We started with world’s most valuable firm: An entire day full of interesting discussions and conversations with representatives of the iPhone, iPad, Mac and AppleWatch – departments which gave insights into the development of Apple. A central point of topic was, which strategies Apple pursues for its shift from B2C to more business-like solutions. There were shortcuts for all of our questions like MDM (Mobile Device Management), DEP (Device Enrollment Program) and VPP (Volume Purchase Power which allows firms to purchase applications for their employees and push them to their devices), which are some of the many ways Apple uses to convince firms to utilize Apple devices.
Or the question of “what business case is behind the AppleWatch?” The answer: we aren’t too sure. Possibly the “Apple Halo Effect” that turned users of the highly successful iPod over to the Mac. This effect has also translated over to the iPhone. Due to the popularity of apple smartphone, more and more people are considering buying a MacBook or an iMac but will this also apply to the AppleWatch? This is definitely going to depend heavily on what apps will be developed for the apple watch. Dexcom is one example: here, a small sensor is placed under the skin which directly sends blood reports to the iPhone or AppleWatch. From here the information can be passed on directly to your doctor. Perhaps the first step towards Ray Kurzweil’s “Medical Nanobots” which we may soon have inside us.

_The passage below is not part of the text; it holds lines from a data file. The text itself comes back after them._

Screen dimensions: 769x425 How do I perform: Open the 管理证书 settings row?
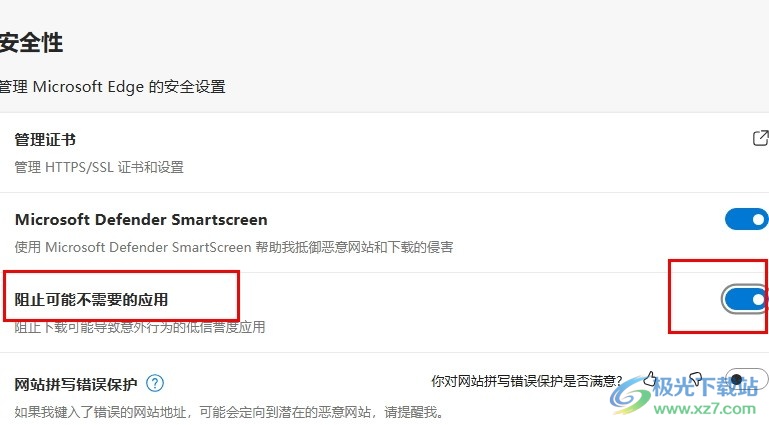pyautogui.click(x=384, y=152)
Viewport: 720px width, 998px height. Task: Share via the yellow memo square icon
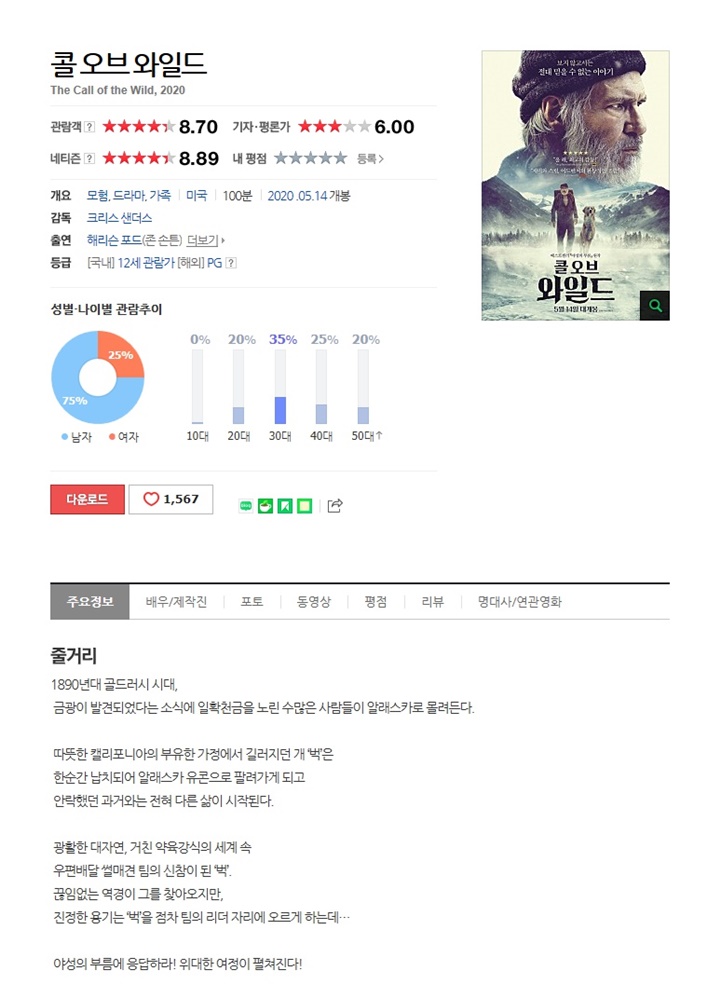click(305, 506)
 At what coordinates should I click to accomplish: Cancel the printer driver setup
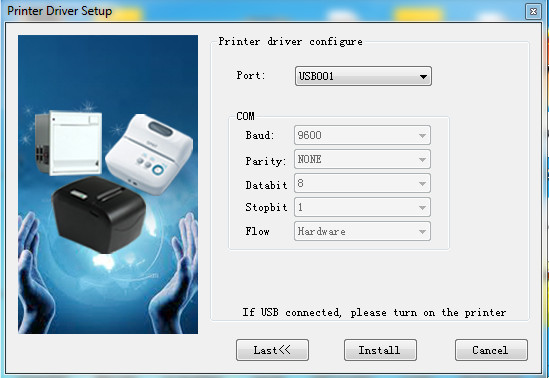491,350
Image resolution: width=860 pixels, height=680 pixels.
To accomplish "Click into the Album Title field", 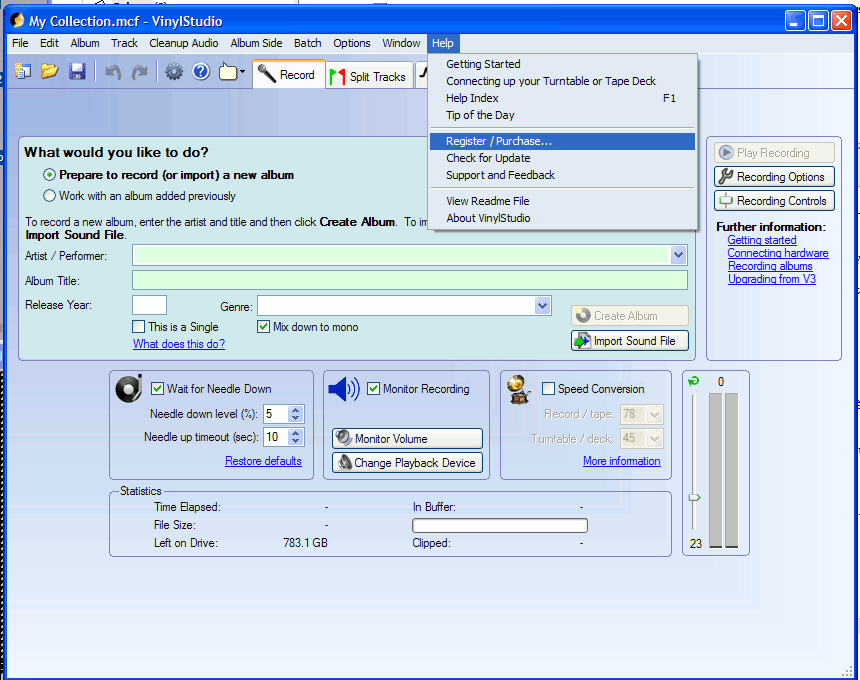I will click(x=409, y=281).
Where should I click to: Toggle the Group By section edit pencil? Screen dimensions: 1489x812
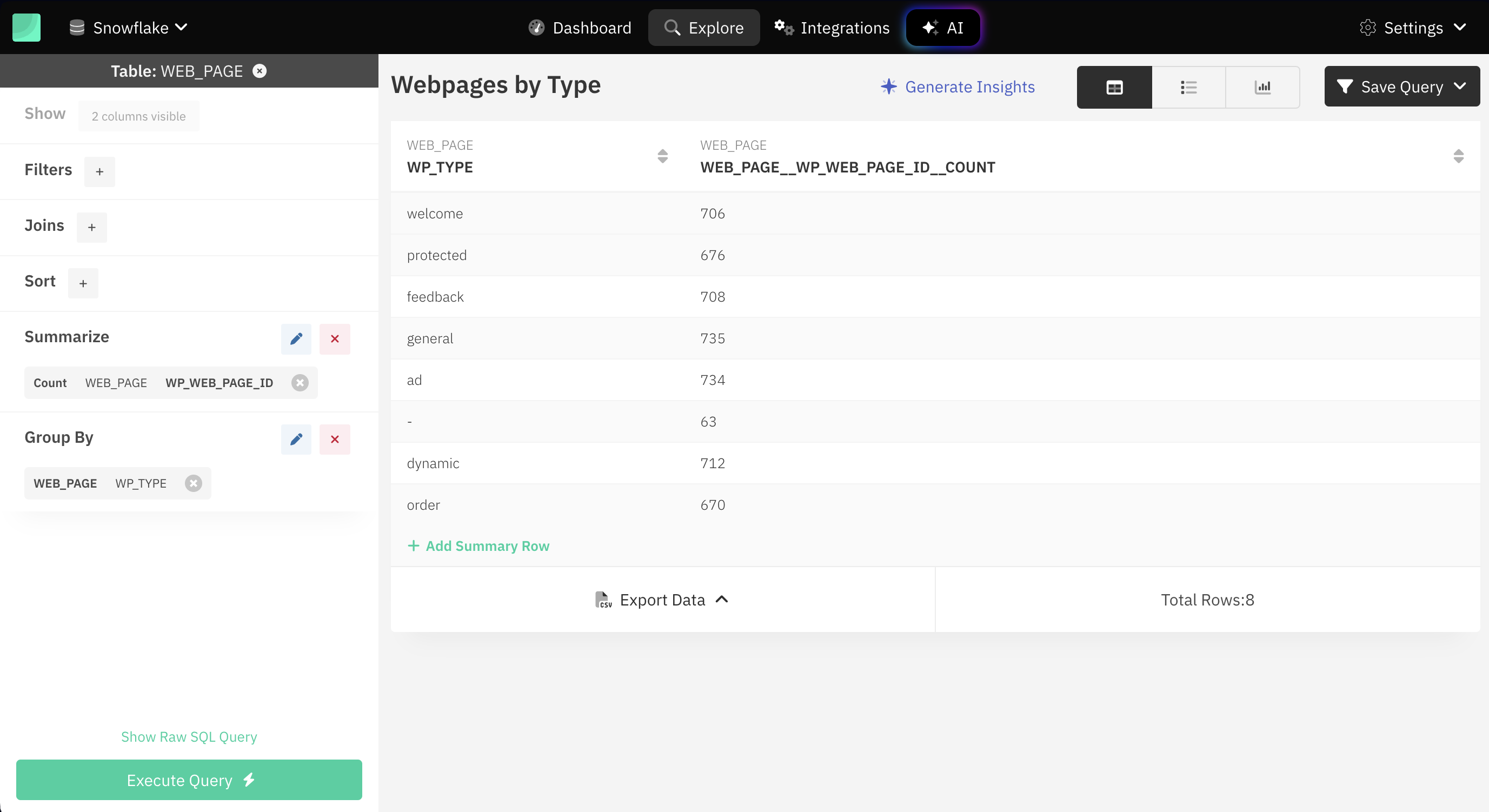(296, 438)
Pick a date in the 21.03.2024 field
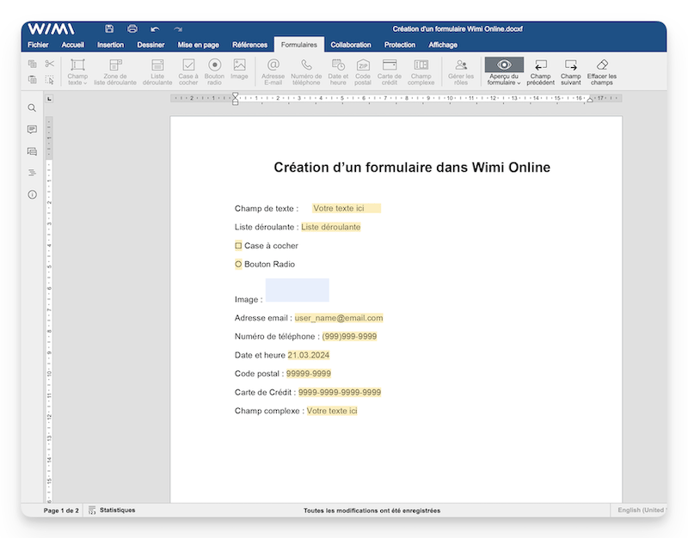 pos(308,355)
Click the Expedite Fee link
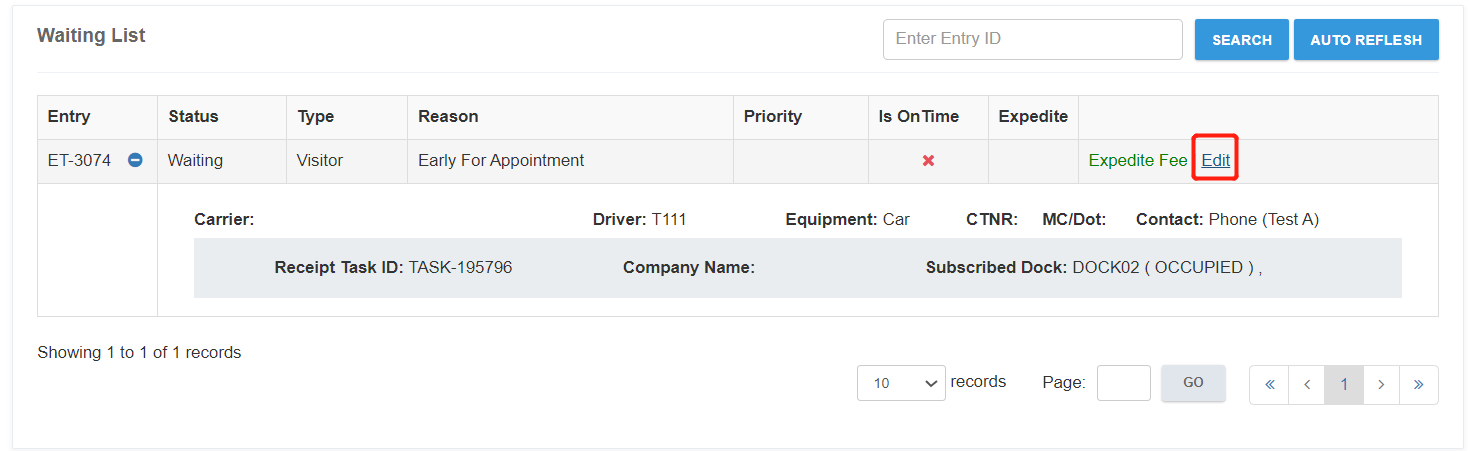This screenshot has width=1471, height=451. click(x=1137, y=160)
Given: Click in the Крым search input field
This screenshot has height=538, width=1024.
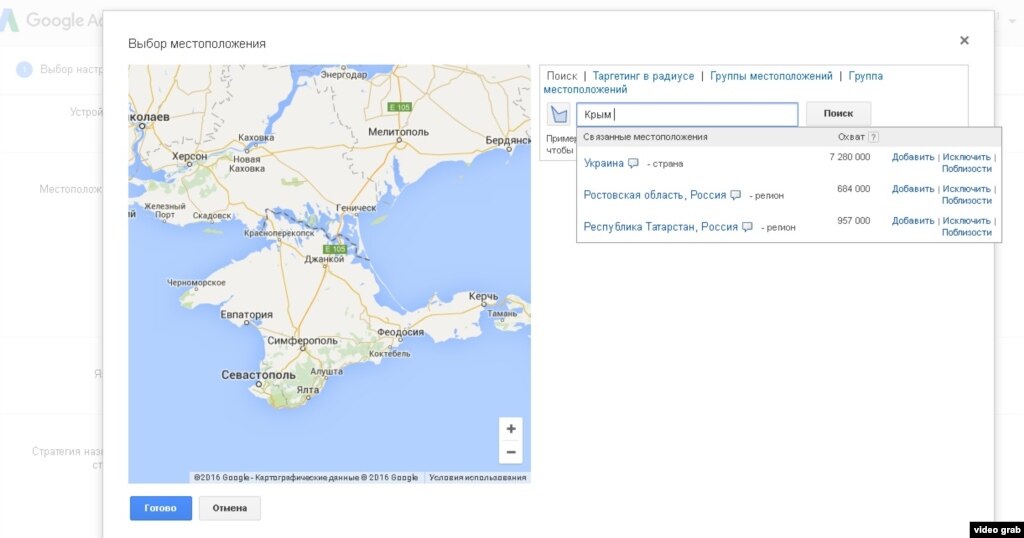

After the very corporate-style apple campus, we drove to Google. On our way through the day to day traffic, we passed a small self-driving, spherical cars from Google. On the roof, a laser that scanned the surrounding streets. Inside, people who stared at mobile devices. In contrast to Apple, the Google campus feels more like a college campus. Wherever you look, coffee shops and benches, beach volleyball fields and small, inviting workplaces. The newcomers, the so-called “Nooglers” are wearing their propeller hats in traditional Google colors with pride, they were chosen from over 2 million applications which Google receives per year.
Googles Head of Innovation & Creativity program, Frederik Pferdt tells us that their teams are systematically introduced to the design thinking methods. Frederik has build up this program with round about 300 fully trained design thinking coaches. It is their job to support teams with their questions and projects. Google has already implemented what we always advise our customers: building up new competencies in a way that allows the implementation into the firm’s DNA.
However, it also became clear that many firms are lacking a “mobile strategy”. What role do mobile devices play in customer dialogue and what significance do they offer for internal processes. Whatever the answer may be, a solution must be found quickly because “mobility will happen by you, with you or to you” (MobileIron)
Lastly, there are even some analog experiences to be made in the hub of digital innovation and development. The very open approach to communication, collaboration and exchange of ideas make this place truly unique. For example, in the Valley it is very easy to make appointments with important personalities. The communication culture is astonishingly low in vain and habitus and very open-minded.
Ideas are not only discussed in secrecy and only within the own firm but rather discussed openly and without fear because only through open dialogue do you receive the input you need in order to improve that idea. We can only learn from this approach!
Thank you a lot, Deutsche Telekom, for arranging appointments with Apple, MobileIron, Inkling; Ghostery, FireEye, Wandera, Zscaler and many more.
Brite Gall is CEO of the Berlin School of Digital Business (BSDB), a 100 percent etventure daughter. At the BSDB we provide managers and employees within the company a deeper understanding of the elements and processes of digitalization, for the methods of agile working and for driving the digital transformation.